- TASK DESCRIPTION
In the data below, how many lines include the string "click"? Give only the number.

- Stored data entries
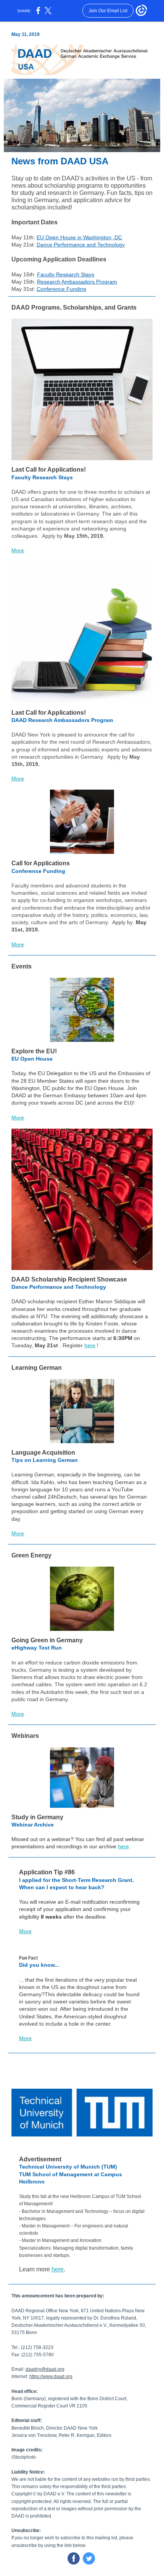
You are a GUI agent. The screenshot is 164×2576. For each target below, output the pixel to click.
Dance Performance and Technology (81, 245)
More (17, 550)
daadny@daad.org (45, 2369)
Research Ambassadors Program (77, 282)
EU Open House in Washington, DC (79, 237)
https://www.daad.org (50, 2376)
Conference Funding (61, 289)
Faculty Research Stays (65, 274)
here (89, 1345)
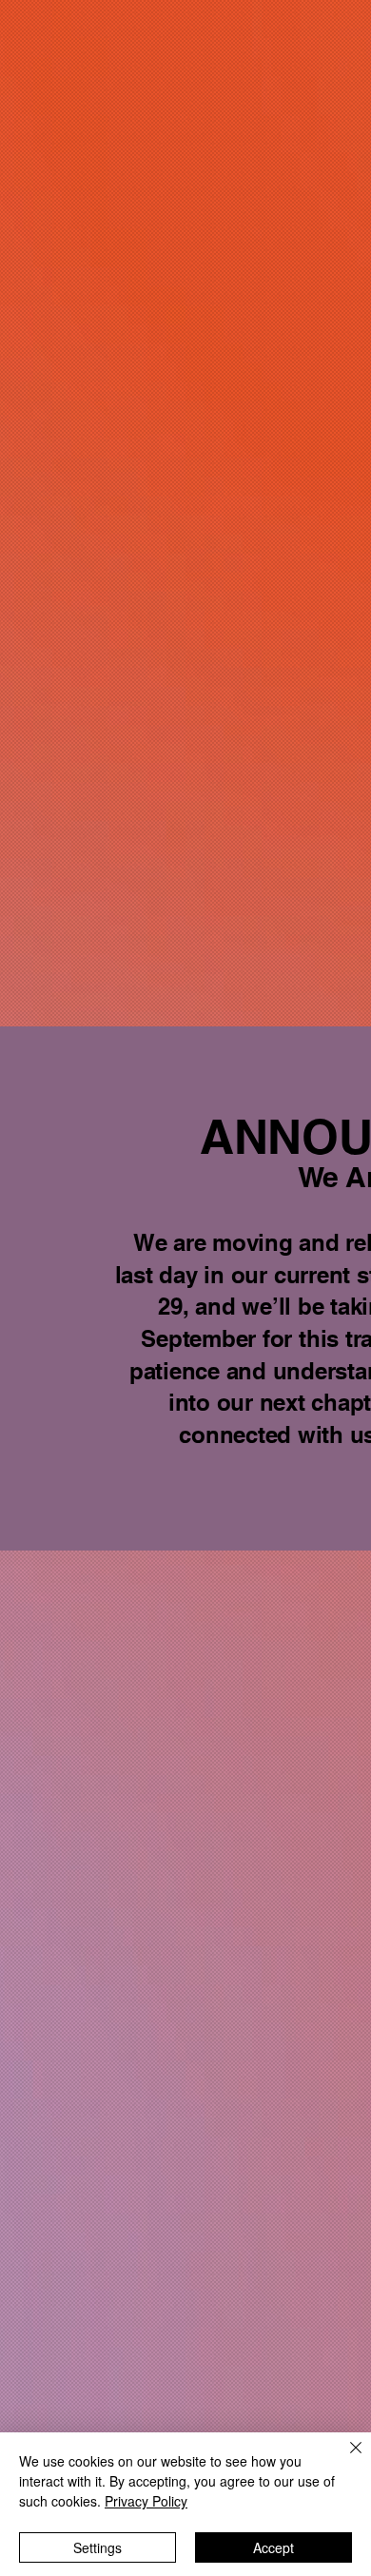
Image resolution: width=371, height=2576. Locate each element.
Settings (97, 2547)
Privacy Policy (146, 2500)
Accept (273, 2547)
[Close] (344, 2459)
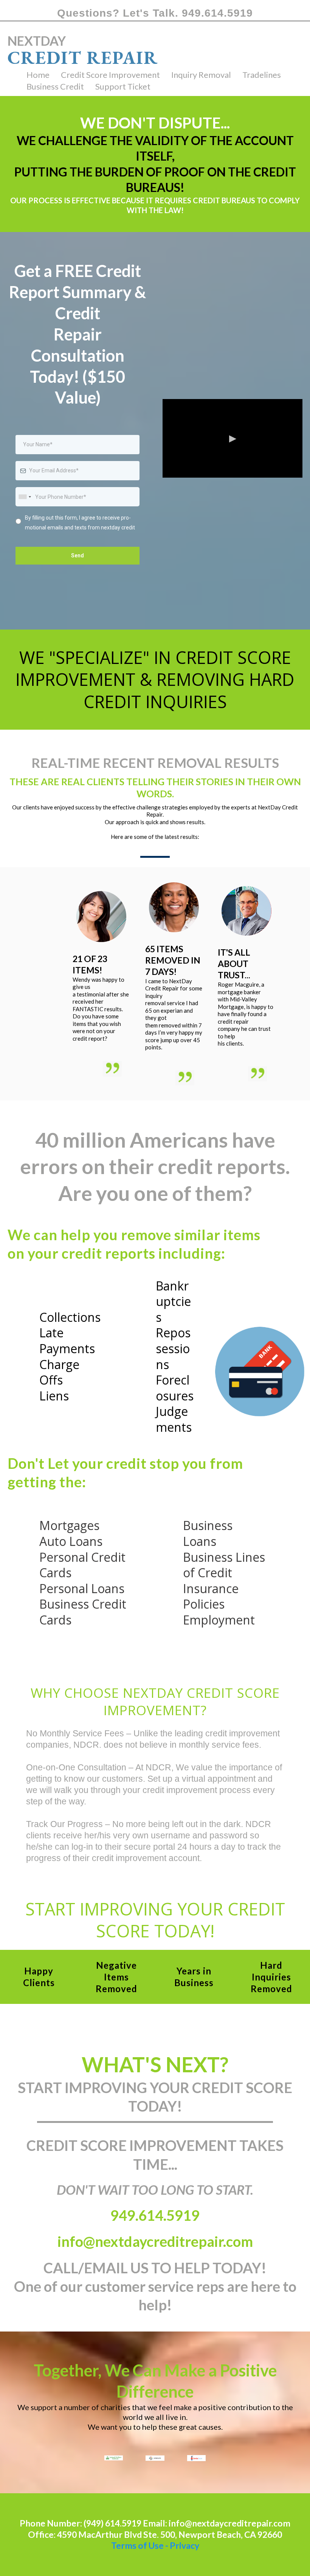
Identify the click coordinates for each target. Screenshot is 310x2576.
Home (38, 75)
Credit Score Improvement (110, 75)
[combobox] (24, 496)
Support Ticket (122, 86)
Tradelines (261, 75)
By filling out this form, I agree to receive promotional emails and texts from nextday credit (80, 522)
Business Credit (55, 86)
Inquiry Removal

- ANSWER BOX
2